I am wondering if it is a intake issue or an electrical problem because I have checked and lubricated the EGR valve pintle which makes it open and close and it moves freely so that is not the issue.
Answer: There are many different things that can cause the EGR system to set a code. Basically what the system does is recirculate exhaust gases, through a metered system (the EGR valve) back into the intake to be re-used by the engine, thus cutting down on emissions. The vehicle’s computer monitors this system and commands how much the valve moves and when it moves. If there is a difference in the position the computer is asking for, and the actual position of the pintle, that will set a trouble code. If there is more or less exhaust gas flow than the computer is looking for, that will also set a code. And of course if there is an electrical problem with the valve, or the wiring to it, that will set a trouble code as well.
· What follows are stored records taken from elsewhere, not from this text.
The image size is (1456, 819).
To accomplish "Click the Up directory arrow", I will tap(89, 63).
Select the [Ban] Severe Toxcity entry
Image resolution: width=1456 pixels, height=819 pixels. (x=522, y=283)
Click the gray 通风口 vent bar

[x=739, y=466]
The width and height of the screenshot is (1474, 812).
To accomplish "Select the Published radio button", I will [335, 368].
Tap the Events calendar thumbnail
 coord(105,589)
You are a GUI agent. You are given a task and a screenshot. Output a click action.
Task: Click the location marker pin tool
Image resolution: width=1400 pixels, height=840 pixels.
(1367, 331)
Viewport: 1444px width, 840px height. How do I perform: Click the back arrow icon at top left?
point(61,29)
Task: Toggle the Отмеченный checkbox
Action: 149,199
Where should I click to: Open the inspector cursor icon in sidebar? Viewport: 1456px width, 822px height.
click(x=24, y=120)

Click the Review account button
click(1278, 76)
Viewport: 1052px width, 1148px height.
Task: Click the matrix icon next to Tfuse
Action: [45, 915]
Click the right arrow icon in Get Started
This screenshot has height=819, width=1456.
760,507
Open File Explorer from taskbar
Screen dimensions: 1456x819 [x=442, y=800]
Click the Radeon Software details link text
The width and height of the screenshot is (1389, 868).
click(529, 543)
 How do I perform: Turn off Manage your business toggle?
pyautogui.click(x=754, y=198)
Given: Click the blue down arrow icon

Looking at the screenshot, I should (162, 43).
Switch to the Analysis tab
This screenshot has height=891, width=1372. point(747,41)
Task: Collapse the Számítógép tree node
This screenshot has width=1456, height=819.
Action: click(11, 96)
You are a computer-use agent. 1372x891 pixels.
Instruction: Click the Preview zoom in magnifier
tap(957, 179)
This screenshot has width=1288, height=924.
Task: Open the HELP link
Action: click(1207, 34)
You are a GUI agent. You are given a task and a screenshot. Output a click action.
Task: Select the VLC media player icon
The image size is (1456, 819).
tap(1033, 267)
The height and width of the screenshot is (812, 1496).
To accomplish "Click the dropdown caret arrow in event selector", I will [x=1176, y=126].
Since you haven’t exactly said which code your car set, I’ll just have to assume it’s due to one of the previously mentioned items. On a separate note, it is odd to find a catalytic converter that has been taken out by a faulty EGR valve, but not knowing your exact situation, I can’t say whether you really needed one or not. You may want to check with your local GM dealership to see if there any updates to the operating system of your vehicle’s computer that correct any EGR problems.
Being a 2001 model, and if you’ve infrequently seen a dealer for repairs, there could be many updates that fix known problems, and an EGR problem could very well be one of them. Something to look into, for sure. Otherwise, you might want to make sure the wiring and connector look ok and fit snugly. If you used an aftermarket EGR when it was replaced, I’d highly recommend putting a GM part on there. Hope this helps!